>>>>>

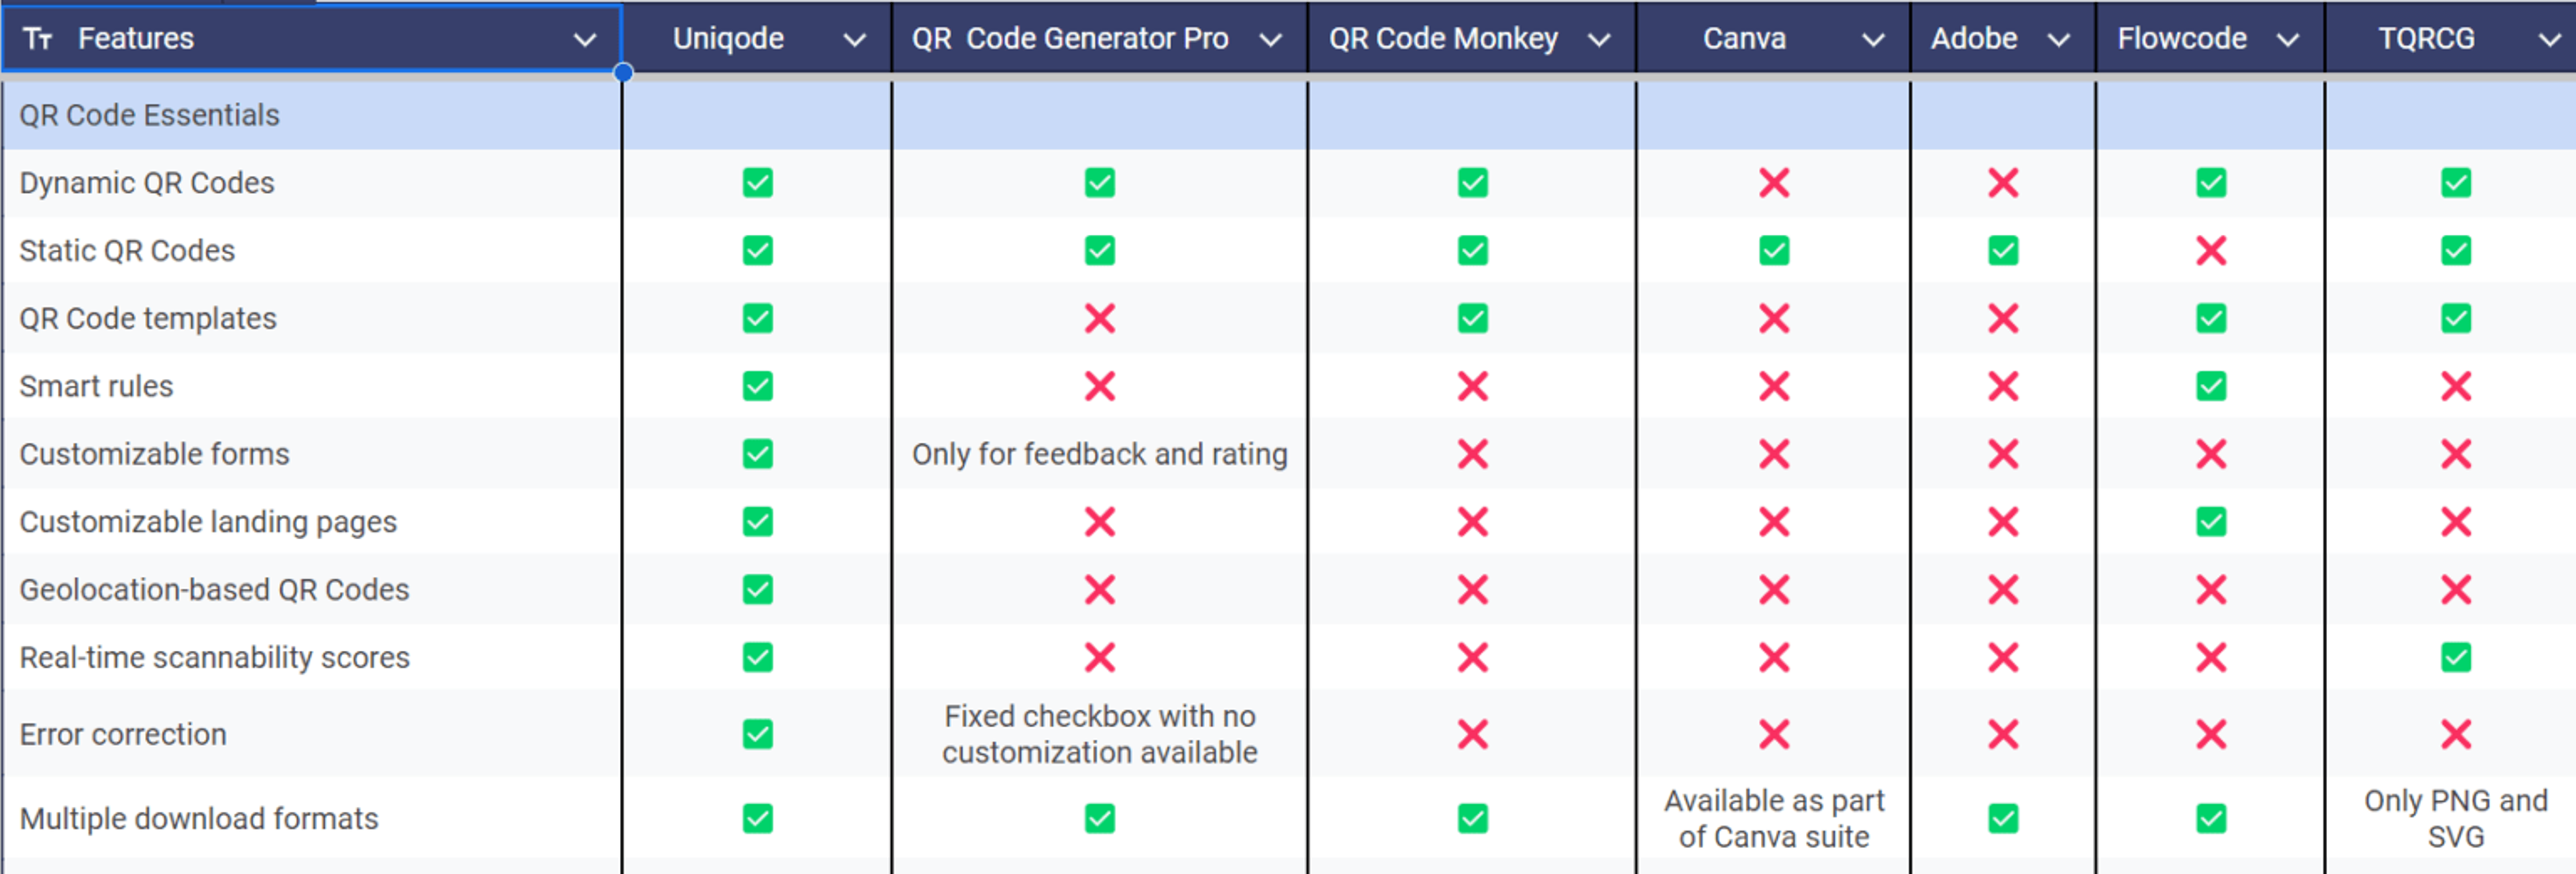The image size is (2576, 874).
Task: Click the blue column resize handle below Features
Action: (x=624, y=73)
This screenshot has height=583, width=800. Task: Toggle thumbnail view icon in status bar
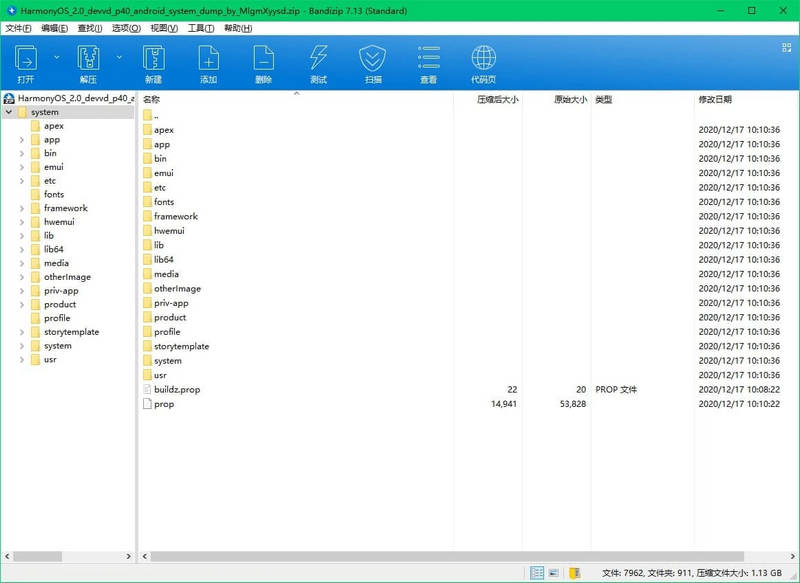pos(554,574)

<<<<<

== Task objective ==
Rewrite all of the lines above, changing "thumbnail view" to "grid view" and keeping everything else the same. Leave the pictures out.

== Correct result ==
The image size is (2576, 874).
Task: Click the blue column resize handle below Features
Action: (x=624, y=73)
This screenshot has height=583, width=800. Task: Toggle grid view icon in status bar
pos(554,574)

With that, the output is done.